### Problem details
Edit the listing from the line containing "You are a computer-use agent. This" down through the line containing "Action: click(334, 40)" by changing "computer-use agent" to "desktop automation agent" and leaving everything else unchanged. Return only those lines.

### Records for processing
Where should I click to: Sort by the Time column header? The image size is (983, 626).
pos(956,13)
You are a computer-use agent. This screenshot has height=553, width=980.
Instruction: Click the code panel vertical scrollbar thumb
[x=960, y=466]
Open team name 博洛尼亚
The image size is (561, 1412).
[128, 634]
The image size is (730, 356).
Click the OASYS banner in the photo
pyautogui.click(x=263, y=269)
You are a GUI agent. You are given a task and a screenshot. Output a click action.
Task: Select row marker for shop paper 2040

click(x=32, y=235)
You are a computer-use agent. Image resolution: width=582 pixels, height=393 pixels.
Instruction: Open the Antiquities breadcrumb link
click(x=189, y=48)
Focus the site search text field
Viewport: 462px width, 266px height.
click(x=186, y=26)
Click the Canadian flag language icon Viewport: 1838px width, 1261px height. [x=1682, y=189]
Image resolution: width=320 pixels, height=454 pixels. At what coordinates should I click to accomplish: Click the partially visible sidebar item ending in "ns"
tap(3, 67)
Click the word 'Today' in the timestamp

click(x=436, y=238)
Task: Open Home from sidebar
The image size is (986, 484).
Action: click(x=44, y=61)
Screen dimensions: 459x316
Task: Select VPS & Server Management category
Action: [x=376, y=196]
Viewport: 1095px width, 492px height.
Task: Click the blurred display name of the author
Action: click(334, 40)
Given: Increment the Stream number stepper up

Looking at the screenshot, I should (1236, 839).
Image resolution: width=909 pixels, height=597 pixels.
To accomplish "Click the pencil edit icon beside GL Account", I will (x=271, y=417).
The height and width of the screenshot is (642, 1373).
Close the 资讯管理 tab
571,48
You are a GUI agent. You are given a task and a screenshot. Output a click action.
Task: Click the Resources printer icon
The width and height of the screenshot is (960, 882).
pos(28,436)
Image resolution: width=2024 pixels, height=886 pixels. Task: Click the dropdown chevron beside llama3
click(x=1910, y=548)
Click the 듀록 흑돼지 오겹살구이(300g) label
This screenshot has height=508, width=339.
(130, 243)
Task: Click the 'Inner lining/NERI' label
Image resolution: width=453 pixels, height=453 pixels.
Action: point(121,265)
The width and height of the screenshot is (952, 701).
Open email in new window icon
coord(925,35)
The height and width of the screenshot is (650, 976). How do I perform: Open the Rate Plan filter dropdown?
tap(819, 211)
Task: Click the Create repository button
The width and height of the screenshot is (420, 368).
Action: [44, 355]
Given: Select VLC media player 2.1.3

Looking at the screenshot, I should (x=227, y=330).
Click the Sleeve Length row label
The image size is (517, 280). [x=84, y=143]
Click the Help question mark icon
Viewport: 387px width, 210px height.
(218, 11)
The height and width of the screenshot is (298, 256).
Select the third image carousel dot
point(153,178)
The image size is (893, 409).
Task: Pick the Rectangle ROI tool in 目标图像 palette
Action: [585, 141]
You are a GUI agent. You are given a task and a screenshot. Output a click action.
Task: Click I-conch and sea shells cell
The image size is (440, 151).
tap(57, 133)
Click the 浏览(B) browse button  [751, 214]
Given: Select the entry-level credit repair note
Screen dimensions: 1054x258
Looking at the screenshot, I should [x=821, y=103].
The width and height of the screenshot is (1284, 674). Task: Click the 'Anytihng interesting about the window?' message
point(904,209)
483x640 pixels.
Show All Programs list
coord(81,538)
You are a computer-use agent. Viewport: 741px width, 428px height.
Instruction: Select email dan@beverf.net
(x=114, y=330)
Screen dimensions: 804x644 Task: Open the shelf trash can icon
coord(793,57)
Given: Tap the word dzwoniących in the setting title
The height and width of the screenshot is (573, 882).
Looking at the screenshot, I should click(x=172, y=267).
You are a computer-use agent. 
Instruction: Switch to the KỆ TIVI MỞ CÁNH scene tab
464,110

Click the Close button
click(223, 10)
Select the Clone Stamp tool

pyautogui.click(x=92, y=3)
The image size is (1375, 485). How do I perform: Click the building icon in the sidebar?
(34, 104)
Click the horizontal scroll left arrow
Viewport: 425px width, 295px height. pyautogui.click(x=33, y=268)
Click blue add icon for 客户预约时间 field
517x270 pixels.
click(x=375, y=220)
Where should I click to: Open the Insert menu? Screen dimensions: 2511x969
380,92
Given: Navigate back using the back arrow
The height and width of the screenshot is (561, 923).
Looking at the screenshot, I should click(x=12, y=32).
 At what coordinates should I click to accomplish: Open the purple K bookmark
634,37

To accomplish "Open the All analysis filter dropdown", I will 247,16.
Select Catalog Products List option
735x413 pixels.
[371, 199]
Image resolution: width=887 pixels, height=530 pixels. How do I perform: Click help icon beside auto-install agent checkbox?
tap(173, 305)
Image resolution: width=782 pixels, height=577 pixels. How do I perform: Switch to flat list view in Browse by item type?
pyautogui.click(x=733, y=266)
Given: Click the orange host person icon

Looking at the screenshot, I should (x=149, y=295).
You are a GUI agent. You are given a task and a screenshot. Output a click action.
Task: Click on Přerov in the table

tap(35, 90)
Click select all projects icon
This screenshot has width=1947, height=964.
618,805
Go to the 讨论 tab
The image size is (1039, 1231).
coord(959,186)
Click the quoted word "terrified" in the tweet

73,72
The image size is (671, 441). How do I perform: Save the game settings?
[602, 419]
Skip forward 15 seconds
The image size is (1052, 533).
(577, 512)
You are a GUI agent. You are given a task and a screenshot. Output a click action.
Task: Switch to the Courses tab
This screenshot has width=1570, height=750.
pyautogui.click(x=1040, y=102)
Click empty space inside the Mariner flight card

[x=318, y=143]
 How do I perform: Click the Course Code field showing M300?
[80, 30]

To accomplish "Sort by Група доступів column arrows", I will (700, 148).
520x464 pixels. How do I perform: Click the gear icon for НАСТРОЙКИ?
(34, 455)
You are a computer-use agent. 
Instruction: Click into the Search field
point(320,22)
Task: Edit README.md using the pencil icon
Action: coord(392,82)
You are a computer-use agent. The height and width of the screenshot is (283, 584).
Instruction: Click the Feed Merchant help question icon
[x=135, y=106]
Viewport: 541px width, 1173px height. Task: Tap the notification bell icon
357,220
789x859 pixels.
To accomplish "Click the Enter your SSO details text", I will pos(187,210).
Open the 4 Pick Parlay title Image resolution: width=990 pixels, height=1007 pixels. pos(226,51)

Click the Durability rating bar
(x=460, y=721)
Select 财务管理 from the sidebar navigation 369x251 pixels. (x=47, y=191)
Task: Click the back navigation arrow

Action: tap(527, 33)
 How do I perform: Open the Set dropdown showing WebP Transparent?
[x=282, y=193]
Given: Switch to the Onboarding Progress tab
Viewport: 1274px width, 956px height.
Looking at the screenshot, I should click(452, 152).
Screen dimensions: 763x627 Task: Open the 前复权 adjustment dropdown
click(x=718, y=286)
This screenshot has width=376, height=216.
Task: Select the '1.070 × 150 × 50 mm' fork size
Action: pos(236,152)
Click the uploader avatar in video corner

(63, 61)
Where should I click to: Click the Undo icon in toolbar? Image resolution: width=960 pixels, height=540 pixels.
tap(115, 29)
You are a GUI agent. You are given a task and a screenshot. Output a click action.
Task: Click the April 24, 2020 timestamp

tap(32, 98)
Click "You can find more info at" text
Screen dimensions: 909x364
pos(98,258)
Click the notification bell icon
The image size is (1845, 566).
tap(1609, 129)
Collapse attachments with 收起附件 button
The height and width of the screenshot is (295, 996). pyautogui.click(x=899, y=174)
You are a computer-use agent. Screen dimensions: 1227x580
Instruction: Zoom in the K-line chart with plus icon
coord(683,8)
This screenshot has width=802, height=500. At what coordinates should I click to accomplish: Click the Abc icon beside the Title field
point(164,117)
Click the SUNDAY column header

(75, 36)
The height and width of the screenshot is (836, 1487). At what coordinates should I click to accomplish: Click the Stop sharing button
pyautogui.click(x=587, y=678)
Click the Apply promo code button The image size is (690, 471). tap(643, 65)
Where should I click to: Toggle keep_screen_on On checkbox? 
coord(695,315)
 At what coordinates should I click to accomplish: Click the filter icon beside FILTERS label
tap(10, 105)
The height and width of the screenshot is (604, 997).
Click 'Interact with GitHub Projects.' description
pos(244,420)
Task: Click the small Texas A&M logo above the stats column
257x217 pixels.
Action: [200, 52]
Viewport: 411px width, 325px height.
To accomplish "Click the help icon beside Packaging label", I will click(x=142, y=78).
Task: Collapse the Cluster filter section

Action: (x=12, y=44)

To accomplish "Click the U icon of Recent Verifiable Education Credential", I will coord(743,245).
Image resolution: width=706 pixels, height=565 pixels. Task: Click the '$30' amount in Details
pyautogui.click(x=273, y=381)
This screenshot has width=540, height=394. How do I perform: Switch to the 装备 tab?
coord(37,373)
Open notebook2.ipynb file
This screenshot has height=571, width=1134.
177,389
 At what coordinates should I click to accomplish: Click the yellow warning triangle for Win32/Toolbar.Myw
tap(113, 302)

### Complete output
You are a desktop automation agent. This screenshot has height=553, width=980.
Instruction: Click the code panel vertical scrollbar thumb
[x=960, y=466]
Open team name 博洛尼亚
The image size is (561, 1412).
[128, 634]
The image size is (730, 356).
Click the OASYS banner in the photo
pyautogui.click(x=263, y=269)
You are a GUI agent. You are given a task and a screenshot. Output a click action.
Task: Select row marker for shop paper 2040

click(x=32, y=235)
You are a desktop automation agent. Image resolution: width=582 pixels, height=393 pixels.
Instruction: Open the Antiquities breadcrumb link
click(x=189, y=48)
Focus the site search text field
Viewport: 462px width, 266px height.
click(x=186, y=26)
Click the Canadian flag language icon Viewport: 1838px width, 1261px height. [x=1682, y=189]
Image resolution: width=320 pixels, height=454 pixels. At what coordinates should I click to accomplish: Click the partially visible sidebar item ending in "ns"
tap(3, 67)
Click the word 'Today' in the timestamp

click(x=436, y=238)
Task: Open Home from sidebar
The image size is (986, 484).
Action: click(x=44, y=61)
Screen dimensions: 459x316
Task: Select VPS & Server Management category
Action: [x=376, y=196]
Viewport: 1095px width, 492px height.
Task: Click the blurred display name of the author
Action: click(334, 40)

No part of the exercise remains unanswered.